* _EXERCISE INSTRUCTIONS_:
Only the text should be kept: print every entry below exactly and leave each image out.

-- Opening Marker --

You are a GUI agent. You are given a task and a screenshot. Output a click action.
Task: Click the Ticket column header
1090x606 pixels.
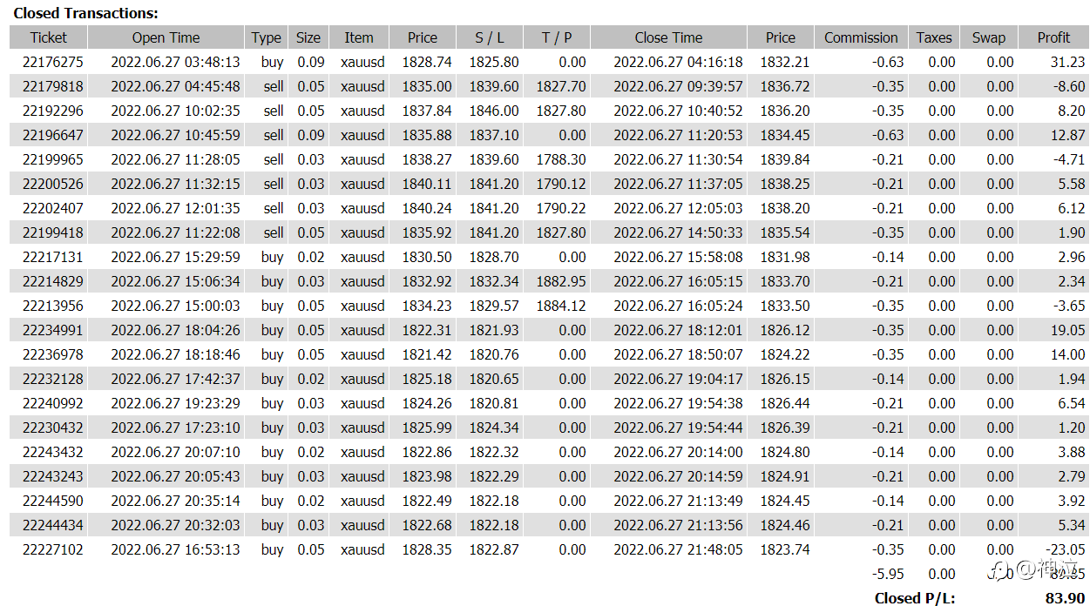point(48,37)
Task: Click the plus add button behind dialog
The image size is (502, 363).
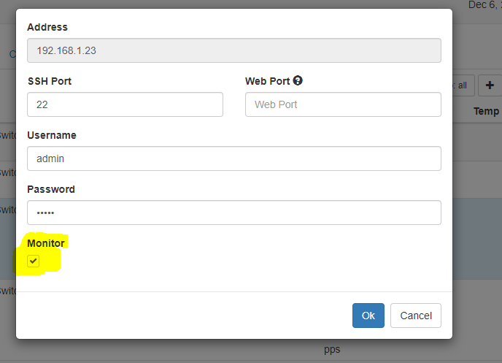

-- Closing Marker --

* _RESPONSE FOR THIS EXERCISE_:
You are a GUI agent. You are given a task and a screenshot. Output a click action.
Task: Click the Ticket column header
1090x606 pixels.
point(48,37)
Task: Click the plus add button behind dialog
The image size is (502, 363).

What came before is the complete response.